# Stored entries
----------------

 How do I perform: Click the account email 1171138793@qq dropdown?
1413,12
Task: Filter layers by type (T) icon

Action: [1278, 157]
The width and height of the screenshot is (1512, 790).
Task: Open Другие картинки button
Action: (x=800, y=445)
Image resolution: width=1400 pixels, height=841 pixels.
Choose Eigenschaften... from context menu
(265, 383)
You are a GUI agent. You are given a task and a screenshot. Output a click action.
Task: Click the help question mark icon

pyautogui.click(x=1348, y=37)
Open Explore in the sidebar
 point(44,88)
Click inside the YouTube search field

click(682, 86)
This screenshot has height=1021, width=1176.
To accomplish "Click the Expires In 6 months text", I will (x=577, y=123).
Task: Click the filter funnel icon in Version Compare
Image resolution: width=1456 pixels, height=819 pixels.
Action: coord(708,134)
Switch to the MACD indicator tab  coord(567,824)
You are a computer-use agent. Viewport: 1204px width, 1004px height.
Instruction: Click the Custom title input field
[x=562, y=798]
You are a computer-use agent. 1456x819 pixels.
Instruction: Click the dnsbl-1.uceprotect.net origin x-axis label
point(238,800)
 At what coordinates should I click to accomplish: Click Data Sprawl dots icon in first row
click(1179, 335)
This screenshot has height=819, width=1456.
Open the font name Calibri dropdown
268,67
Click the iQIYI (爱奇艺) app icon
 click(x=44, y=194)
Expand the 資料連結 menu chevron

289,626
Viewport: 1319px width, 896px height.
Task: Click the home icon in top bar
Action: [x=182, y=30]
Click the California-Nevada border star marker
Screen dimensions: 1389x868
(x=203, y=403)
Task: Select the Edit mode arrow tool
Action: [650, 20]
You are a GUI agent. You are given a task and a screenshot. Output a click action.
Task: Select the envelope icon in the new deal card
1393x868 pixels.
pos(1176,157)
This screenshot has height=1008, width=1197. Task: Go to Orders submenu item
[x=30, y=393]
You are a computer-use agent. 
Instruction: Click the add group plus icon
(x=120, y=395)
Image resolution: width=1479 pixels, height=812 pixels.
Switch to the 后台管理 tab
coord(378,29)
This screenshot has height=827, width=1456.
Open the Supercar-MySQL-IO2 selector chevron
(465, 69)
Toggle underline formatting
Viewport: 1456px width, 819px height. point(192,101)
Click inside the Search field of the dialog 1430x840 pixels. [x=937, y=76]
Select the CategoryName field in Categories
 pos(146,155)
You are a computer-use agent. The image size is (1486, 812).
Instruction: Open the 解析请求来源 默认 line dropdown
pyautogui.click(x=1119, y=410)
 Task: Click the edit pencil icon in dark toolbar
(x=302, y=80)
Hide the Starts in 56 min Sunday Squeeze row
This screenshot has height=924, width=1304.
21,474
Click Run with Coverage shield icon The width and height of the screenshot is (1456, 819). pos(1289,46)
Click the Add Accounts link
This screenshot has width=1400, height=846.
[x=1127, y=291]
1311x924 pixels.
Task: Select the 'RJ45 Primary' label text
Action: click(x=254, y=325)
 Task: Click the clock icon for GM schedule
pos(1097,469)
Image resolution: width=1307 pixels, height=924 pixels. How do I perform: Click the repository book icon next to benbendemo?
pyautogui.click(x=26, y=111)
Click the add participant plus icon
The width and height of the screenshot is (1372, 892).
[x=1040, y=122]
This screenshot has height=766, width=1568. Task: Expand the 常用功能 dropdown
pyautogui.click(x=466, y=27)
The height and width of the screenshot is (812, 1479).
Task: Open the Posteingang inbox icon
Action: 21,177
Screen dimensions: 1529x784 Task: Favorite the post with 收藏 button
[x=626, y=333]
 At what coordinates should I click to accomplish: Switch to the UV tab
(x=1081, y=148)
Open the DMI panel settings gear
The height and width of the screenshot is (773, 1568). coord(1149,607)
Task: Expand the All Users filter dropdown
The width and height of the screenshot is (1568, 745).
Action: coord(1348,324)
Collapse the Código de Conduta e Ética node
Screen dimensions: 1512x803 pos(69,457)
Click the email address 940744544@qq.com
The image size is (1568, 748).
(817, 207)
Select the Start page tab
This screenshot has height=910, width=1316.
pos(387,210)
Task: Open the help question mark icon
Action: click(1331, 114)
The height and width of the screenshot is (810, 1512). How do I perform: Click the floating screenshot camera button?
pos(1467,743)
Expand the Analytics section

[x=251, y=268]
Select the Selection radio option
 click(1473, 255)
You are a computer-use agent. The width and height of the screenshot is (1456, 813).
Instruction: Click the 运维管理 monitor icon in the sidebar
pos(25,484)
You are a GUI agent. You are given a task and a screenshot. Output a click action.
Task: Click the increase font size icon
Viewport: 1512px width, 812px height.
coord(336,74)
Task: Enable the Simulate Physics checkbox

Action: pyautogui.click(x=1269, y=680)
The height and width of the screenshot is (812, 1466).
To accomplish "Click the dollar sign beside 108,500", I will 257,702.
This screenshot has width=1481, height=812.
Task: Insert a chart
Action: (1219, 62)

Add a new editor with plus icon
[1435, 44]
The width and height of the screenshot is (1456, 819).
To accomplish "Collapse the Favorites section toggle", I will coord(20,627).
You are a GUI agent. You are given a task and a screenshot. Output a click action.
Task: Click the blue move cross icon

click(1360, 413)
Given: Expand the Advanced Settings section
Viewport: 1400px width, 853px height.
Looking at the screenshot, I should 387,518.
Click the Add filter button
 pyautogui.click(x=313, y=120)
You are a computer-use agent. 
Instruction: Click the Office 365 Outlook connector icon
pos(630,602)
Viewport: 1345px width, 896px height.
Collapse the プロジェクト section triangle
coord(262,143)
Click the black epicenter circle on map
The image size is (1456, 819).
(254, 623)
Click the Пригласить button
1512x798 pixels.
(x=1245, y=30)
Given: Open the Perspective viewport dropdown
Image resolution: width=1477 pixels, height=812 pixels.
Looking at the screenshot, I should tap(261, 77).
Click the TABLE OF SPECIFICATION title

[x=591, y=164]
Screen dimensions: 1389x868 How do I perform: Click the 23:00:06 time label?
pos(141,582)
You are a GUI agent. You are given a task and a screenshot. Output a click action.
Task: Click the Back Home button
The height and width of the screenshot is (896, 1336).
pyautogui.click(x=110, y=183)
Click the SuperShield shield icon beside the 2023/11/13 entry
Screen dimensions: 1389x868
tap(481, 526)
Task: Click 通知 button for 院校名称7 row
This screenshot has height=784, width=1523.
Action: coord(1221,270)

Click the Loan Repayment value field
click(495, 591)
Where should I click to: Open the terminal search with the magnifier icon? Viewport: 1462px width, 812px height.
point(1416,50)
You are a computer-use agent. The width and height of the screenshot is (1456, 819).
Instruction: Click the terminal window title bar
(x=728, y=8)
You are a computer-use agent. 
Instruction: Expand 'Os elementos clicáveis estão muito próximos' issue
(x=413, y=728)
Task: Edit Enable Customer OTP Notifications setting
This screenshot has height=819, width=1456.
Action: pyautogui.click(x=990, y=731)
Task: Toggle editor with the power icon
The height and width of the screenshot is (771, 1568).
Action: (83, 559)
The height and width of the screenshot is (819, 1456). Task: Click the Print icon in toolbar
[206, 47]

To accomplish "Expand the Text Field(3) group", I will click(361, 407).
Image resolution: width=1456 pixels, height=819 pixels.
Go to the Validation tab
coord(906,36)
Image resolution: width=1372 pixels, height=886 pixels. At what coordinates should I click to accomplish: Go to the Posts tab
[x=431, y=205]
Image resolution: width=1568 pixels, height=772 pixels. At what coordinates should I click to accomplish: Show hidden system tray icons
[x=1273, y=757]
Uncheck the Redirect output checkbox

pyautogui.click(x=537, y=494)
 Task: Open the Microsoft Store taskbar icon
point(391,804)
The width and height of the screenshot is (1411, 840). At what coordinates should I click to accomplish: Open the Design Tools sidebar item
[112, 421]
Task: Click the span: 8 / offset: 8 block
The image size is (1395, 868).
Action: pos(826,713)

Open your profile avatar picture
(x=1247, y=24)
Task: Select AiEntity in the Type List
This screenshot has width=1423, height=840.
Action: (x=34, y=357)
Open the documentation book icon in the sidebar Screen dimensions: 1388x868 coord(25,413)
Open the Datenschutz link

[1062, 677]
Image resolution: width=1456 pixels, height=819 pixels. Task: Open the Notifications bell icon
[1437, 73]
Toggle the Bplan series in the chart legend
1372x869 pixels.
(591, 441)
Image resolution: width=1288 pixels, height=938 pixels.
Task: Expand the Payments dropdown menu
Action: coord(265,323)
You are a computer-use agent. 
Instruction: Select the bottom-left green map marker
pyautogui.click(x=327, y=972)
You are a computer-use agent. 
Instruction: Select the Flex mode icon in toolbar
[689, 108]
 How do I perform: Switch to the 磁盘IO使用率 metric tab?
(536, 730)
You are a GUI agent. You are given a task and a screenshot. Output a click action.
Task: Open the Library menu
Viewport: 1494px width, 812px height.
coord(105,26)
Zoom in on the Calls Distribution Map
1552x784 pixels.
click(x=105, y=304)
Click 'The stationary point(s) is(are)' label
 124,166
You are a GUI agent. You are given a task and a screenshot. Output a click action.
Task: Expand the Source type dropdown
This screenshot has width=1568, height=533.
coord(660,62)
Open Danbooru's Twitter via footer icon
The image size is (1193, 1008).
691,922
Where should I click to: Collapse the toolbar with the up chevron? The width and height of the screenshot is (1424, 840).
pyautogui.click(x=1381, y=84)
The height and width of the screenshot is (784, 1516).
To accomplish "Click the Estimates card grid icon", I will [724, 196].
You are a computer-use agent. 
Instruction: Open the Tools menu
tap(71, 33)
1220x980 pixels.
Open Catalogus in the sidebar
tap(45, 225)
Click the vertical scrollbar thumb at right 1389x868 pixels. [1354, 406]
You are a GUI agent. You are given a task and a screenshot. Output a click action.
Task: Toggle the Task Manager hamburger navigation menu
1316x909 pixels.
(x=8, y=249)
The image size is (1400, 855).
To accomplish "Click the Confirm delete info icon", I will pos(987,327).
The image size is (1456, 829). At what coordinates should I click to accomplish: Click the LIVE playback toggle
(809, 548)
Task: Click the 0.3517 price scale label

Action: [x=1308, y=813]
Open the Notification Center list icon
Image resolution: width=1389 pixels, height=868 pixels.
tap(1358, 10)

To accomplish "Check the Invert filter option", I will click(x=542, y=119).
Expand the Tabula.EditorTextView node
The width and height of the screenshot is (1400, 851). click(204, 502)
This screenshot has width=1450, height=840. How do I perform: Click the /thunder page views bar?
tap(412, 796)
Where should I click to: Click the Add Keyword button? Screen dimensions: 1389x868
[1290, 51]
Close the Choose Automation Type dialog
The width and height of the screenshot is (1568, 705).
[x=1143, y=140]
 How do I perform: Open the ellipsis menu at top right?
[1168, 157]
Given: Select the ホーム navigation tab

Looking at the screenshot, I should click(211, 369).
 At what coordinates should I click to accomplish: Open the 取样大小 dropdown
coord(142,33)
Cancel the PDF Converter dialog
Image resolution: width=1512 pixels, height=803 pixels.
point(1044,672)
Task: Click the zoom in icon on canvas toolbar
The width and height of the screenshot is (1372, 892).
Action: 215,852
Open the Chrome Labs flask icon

----------------

# WHAT YOU SHOULD DO
Where the string "shield" turns up in a line of the data above, copy that whole line.

# EXPECTED OUTPUT
Click Run with Coverage shield icon The width and height of the screenshot is (1456, 819). pos(1289,46)
Click the SuperShield shield icon beside the 2023/11/13 entry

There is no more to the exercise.